Interdependent Information Disclosure and Privacy in Online Social Networks Open Access
Downloadable ContentDownload PDF
Today, Online Social Networks (OSNs) have become the mainstream social platform for communication and information sharing. Not only do users reveal their information to their friends and close acquaintances, they leave this information for all to see. Additionally, vast amount of information about individuals from other sources publicly available on the web, revealing additional sensitive information about OSN users. In this research, we address the novel problem of linking user profiles at Twitter with real-world identities at Whitepages.com (containing information such as name, address, age etc.) and demonstrate that a substantial portion of OSN users can be potentially linked to their real-world identities.Next, the highly interactive nature of interpersonal communication on OSNs impels us to think about privacy as a communal matter, with users’ private information being revealed by not only their own voluntary disclosures (self- disclosure), but also the activities of their social ties (co-disclosure). With co- disclosure increasingly identified as a new source of privacy threat inherent to the OSN context, we present a data-driven study that builds upon an innovative measurement for quantifying the extent to which others’ co-disclosure could lead to actual privacy harm. The results demonstrate the significant harms caused by co-disclosure and illustrate the differences between the identity elements revealed through self- and co-disclosure.Among the existing solutions for protecting privacy on social media, a popular doctrine is privacy self-management, which allows users to directly control the sharing of their personal information through privacy settings. While most existing research focuses on whether a user can make informed and rational decisions on privacy settings, we address a novel yet important question of whether these settings themselves are effective in practice (for privacy protection).
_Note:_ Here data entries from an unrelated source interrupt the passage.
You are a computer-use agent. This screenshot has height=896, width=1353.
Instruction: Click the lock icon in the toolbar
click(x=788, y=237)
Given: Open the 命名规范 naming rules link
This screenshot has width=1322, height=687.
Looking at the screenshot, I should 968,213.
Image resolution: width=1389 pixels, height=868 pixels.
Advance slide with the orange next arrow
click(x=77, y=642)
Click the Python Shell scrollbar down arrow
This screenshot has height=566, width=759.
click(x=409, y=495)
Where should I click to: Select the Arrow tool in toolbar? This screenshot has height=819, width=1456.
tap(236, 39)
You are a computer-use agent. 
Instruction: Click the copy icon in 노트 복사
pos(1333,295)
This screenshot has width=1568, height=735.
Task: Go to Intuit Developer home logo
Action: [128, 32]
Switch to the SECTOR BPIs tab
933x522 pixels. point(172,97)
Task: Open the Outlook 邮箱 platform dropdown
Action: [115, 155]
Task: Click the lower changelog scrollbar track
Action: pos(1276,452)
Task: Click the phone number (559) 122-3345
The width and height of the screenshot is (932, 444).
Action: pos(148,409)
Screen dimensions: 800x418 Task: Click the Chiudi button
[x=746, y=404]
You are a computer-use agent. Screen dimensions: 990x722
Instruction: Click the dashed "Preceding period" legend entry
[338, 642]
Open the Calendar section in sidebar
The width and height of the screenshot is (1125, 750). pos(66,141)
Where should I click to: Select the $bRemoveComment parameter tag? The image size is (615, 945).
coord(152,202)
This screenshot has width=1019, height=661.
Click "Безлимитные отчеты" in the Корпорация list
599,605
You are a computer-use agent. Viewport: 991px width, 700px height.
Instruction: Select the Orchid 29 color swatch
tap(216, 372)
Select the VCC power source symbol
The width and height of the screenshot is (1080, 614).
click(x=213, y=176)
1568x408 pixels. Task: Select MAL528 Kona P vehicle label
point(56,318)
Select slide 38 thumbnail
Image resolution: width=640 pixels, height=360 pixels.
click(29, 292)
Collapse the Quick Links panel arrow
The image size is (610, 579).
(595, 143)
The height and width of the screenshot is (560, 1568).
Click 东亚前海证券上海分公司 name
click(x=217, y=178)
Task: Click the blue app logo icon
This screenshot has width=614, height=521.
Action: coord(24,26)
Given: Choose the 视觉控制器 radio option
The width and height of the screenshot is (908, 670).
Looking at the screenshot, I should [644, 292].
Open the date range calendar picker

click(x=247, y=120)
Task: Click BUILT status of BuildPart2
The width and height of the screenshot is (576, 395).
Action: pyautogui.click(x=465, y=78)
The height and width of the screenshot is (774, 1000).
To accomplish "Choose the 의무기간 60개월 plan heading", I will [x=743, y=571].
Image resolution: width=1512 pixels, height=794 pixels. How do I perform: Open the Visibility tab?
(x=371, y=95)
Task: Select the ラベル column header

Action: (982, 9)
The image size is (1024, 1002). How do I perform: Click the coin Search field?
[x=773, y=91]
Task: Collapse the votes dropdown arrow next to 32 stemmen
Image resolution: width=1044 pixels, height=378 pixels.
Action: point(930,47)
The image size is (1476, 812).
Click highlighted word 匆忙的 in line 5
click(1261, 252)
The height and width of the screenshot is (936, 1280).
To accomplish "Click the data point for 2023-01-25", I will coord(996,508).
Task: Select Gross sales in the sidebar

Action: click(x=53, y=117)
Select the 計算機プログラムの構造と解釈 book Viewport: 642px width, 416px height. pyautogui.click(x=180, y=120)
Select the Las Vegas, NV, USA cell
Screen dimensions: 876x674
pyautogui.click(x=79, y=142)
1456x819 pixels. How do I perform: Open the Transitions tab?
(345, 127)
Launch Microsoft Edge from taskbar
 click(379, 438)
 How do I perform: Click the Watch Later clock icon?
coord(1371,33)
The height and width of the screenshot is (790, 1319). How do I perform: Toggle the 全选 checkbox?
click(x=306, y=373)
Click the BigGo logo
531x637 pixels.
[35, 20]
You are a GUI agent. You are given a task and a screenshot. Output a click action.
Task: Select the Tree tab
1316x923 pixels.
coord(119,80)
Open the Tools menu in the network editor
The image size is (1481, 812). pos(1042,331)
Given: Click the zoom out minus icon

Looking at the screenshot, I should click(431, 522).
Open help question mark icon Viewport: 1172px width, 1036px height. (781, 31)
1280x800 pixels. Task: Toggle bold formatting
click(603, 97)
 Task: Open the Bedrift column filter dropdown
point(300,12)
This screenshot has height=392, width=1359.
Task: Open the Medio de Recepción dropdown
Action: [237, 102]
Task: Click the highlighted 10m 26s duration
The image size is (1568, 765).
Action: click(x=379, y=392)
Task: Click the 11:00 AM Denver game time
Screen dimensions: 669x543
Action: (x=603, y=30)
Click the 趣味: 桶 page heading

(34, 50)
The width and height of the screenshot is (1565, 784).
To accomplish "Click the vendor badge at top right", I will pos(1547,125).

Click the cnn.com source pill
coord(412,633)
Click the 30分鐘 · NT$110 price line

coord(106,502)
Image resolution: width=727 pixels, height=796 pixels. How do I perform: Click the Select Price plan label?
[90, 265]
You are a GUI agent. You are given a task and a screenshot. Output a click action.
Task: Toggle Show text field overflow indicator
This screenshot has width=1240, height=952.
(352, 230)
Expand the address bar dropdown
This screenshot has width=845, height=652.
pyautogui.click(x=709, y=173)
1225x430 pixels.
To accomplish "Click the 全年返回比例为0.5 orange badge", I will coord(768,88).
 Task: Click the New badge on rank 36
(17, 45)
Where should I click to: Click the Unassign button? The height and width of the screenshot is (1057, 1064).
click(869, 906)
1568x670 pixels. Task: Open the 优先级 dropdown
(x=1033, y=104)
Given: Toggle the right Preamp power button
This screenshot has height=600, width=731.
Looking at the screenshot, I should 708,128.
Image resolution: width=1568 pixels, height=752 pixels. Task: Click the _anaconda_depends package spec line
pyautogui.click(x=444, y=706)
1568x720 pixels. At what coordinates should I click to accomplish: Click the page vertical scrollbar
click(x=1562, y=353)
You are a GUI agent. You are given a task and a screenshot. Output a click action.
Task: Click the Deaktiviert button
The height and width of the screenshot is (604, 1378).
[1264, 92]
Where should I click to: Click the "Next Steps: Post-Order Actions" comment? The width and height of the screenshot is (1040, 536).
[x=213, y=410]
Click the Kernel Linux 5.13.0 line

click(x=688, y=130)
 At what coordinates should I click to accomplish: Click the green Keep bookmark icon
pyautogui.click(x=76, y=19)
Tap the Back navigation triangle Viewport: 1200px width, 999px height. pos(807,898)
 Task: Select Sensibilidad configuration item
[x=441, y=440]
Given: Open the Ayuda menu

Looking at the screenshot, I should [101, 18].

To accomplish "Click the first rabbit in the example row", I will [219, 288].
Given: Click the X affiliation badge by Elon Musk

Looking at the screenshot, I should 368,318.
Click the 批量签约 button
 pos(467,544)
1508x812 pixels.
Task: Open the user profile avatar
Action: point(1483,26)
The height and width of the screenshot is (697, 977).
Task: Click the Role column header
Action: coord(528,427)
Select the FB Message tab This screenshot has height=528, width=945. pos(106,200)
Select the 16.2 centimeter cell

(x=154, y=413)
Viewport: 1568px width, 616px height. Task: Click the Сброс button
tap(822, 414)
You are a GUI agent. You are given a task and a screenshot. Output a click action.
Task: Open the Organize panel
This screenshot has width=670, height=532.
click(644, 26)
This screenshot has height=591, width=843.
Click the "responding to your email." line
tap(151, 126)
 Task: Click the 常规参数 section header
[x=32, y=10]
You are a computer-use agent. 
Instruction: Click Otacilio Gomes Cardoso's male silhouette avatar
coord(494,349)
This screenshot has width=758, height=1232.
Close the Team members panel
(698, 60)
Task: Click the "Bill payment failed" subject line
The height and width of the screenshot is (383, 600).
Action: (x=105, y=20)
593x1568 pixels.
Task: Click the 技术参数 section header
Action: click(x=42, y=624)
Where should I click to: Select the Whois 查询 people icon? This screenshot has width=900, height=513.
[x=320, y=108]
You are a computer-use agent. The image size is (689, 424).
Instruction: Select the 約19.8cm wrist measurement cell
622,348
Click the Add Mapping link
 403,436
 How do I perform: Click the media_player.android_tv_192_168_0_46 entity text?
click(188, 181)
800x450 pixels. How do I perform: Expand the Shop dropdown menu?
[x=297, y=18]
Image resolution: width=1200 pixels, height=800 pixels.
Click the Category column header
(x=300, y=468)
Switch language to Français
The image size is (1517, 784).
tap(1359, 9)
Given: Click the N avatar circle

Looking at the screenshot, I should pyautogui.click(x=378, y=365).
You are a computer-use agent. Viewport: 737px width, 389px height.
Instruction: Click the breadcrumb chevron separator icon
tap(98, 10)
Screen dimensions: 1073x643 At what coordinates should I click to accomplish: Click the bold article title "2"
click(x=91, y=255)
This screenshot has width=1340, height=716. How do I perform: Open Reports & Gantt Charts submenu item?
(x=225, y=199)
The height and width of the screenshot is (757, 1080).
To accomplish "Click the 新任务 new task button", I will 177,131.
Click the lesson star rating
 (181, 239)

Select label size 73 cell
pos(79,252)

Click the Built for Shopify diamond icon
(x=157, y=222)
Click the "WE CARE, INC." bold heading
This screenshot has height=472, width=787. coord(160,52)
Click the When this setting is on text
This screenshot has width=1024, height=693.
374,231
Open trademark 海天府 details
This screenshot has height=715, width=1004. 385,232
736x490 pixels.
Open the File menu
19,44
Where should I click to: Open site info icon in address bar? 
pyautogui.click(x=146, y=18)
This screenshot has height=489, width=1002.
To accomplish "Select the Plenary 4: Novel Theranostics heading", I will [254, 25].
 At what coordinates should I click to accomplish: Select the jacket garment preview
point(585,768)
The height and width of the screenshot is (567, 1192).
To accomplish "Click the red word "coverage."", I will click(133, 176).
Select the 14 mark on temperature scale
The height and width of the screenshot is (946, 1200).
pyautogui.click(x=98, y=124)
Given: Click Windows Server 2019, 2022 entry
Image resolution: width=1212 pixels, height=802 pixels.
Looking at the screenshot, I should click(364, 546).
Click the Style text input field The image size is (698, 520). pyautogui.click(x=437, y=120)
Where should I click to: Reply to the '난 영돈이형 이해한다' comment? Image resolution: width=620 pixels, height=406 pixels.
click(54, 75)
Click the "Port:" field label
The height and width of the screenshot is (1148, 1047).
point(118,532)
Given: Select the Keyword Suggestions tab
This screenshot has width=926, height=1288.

Specifically, we conduct an observational study on the effectiveness of the most prominent privacy setting on Twitter, the protected mode. Our results show that, even after setting an account to protected, substantial private information is still continuously disclosed about most real-world account owner, mostly from the tweets posted by the owner’s connections. This finding illustrates a fundamental limit of privacy self-management: its inability to control the co-disclosure of privacy by an individual’s friends.